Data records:

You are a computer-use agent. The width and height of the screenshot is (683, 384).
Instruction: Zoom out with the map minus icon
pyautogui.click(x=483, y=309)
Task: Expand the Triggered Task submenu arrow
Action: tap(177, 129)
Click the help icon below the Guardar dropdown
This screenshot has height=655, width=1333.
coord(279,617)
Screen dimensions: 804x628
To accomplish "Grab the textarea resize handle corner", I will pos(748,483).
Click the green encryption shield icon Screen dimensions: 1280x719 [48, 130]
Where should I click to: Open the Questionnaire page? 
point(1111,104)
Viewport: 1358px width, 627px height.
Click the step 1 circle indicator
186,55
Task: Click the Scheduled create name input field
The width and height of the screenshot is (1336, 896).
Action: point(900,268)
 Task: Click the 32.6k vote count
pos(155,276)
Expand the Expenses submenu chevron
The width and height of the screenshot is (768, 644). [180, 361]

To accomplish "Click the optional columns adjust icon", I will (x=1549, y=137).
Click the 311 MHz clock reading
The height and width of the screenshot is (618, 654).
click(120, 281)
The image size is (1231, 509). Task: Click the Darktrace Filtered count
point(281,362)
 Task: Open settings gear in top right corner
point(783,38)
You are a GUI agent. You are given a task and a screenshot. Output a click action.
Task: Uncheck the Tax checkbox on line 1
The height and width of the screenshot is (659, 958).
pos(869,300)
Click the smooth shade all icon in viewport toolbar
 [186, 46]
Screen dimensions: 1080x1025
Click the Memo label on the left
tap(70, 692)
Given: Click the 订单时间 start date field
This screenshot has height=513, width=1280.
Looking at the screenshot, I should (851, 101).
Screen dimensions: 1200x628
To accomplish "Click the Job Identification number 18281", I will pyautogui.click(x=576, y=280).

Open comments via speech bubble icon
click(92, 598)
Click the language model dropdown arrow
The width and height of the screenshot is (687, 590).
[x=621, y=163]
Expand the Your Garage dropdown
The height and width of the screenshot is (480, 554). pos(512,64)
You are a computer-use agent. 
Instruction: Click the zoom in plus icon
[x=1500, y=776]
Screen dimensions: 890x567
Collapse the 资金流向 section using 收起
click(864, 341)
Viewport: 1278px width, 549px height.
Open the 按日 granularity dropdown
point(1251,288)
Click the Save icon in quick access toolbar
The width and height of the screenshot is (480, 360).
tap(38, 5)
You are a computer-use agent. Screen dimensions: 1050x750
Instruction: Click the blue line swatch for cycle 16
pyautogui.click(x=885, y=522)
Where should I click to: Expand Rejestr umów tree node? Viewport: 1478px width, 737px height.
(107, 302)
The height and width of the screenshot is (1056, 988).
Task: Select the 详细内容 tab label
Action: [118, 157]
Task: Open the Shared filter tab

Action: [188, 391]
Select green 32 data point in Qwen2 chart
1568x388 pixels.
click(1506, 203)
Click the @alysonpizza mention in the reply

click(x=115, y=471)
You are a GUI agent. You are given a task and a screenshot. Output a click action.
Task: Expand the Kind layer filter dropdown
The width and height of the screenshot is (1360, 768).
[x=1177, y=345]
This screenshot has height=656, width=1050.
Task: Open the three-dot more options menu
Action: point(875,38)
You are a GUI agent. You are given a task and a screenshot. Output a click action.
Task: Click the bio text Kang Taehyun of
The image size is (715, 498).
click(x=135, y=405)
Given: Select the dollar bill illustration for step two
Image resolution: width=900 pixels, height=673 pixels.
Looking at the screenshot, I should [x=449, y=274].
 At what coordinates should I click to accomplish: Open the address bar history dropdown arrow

■ Task brief
Check each line of the entries, and copy the ones that contain "computer".

■ Solution for this problem
You are a computer-use agent. The width and height of the screenshot is (683, 384).
You are a computer-use agent. 
You are a computer-use agent. Screen dimensions: 1050x750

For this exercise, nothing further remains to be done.